Moisture transport of Earth’s monsoon systems into the upper troposphere and lower stratosphere is poorly constrained, with implications for stratospheric chemistry and radiative budget. Water isotopes provide information on moisture transport pathways in Earth’s atmosphere, and both satellite and in situ measurements of ẟD show enhancements of up to 50 per mille in the 15-19 km range above the North American monsoon relative to the Asian monsoon. This is indicative of differences in the life cycle and fate of convectively lofted ice in the monsoon system. Here we use data from the Chicago Water Isotope Spectrometer (ChiWIS), which flew aboard high-altitude aircraft in the Asian Monsoon center during the StratoClim (2017) campaign out of Nepal, in monsoon outflow during ACCLIP (2022) out of South Korea, and in the North American Monsoon in 2021 and 2022 out of Houston, to show that in situ measurements of the HDO/H2O isotopic ratio in these systems trace strong convective activity, which is processed differently between the monsoon systems after detrainment.
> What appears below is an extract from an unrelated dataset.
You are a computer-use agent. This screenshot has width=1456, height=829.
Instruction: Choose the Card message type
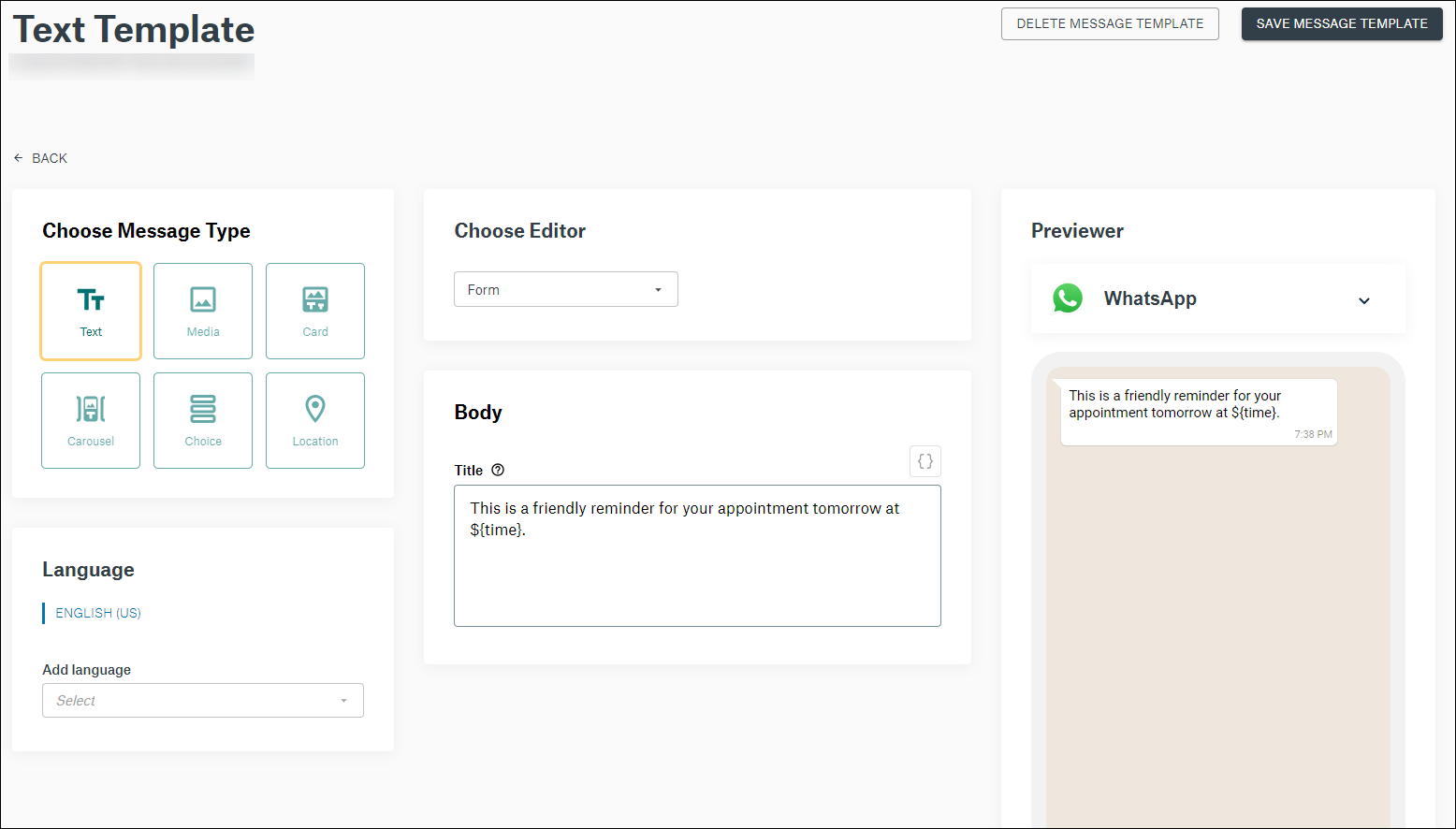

Both campaigns sampled a broad range of convective and post-convective conditions, letting us trace how convective ice sublimates, reforms, and leaves behind characteristic isotopic signatures. We additionally use other tracers, isotopic models, along with TRACZILLA backtrajectories and convective interactions derived from radar and cloud-top products, to follow the evolving isotopic composition along flight paths in both campaigns and to asses the origins of the difference in isotopic signature.